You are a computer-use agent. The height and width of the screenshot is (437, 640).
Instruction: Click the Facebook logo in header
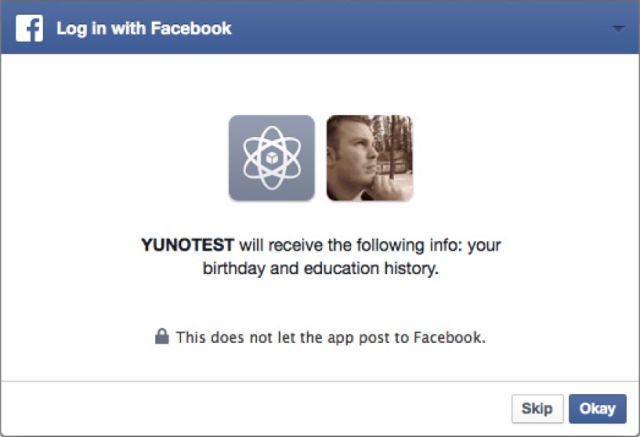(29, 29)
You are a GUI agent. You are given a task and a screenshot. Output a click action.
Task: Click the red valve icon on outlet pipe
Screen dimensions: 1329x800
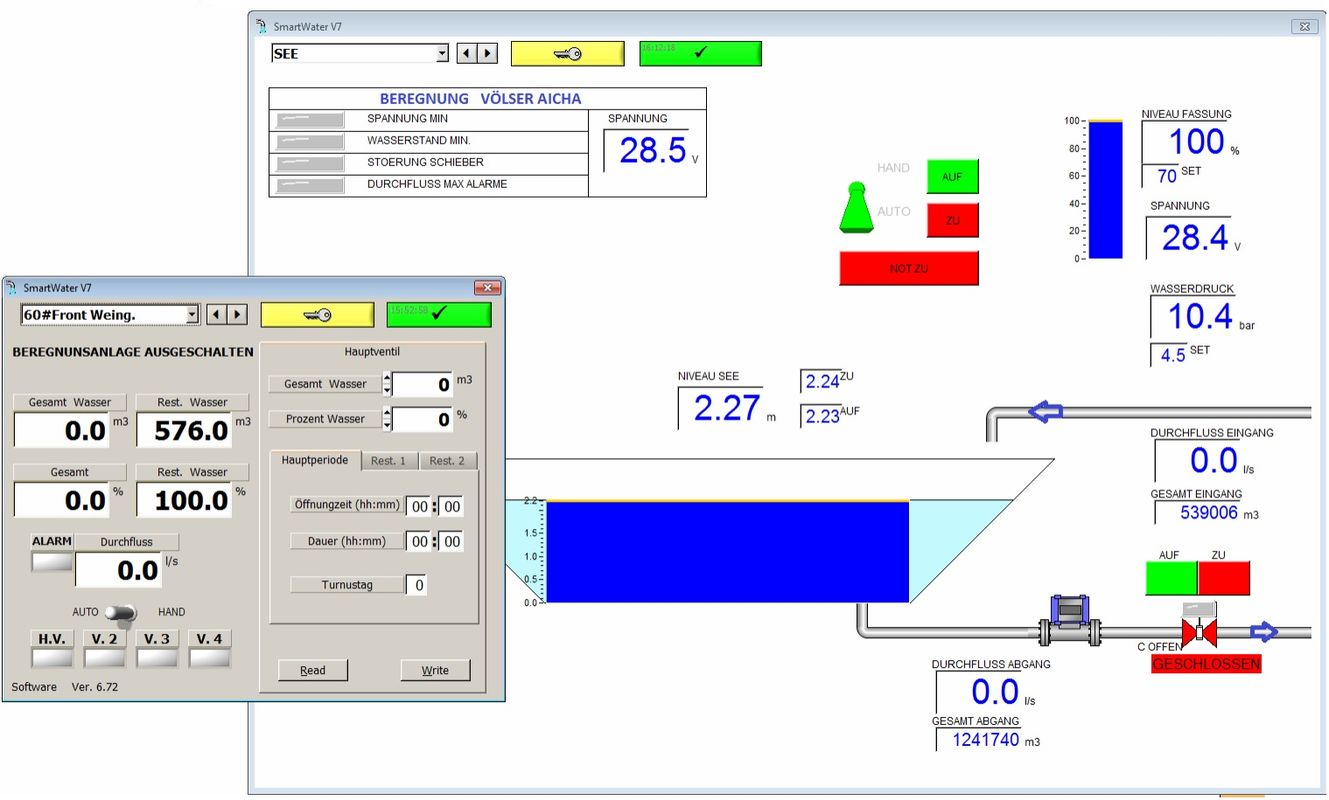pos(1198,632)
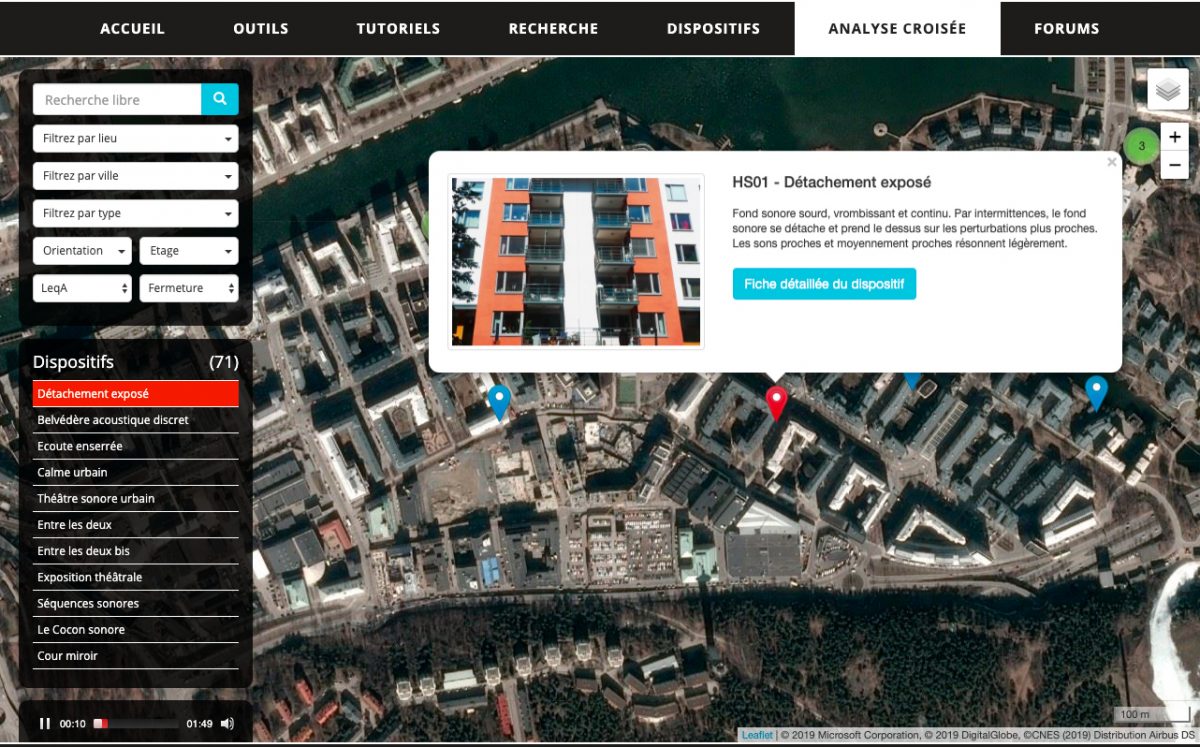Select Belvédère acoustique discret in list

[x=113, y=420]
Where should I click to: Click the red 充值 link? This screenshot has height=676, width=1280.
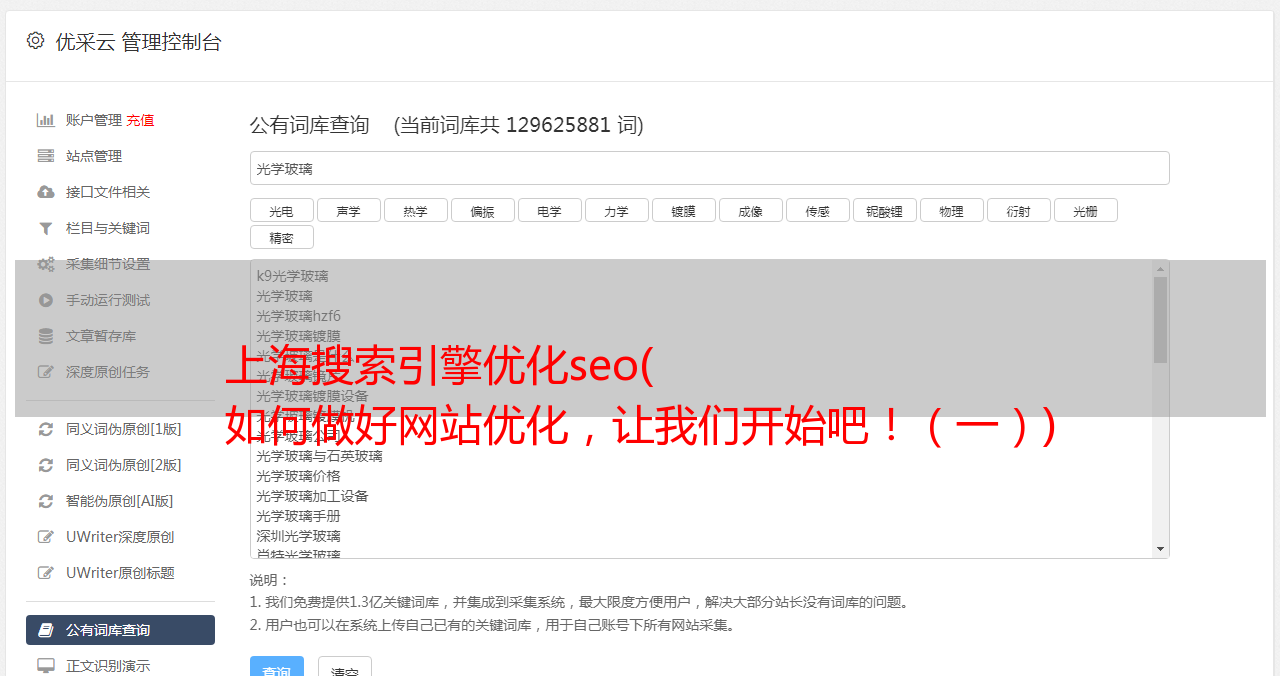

* * *

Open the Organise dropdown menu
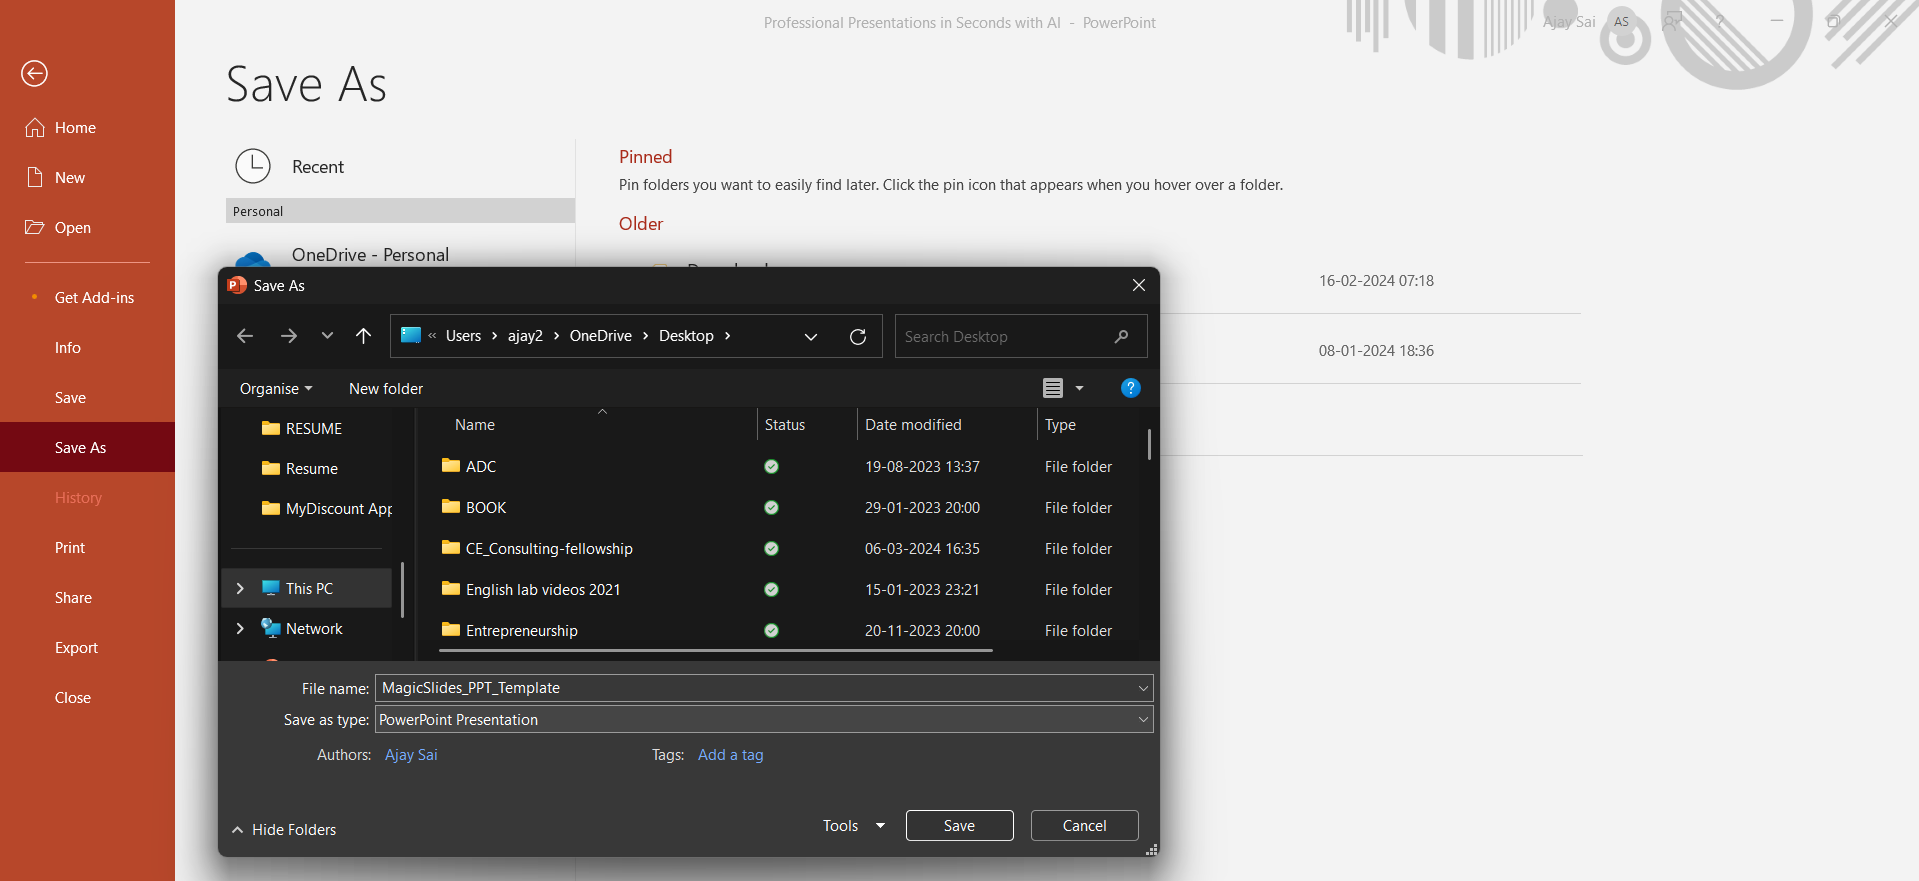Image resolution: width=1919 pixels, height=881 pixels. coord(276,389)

▶ **Task prompt**:
When a line contains the string "agent", copy it from the records.

▶ **Finished task**:
You are a computer-use agent. The height and width of the screenshot is (437, 640).
You are a GUI agent. You are given a task and a screenshot. Output a click action.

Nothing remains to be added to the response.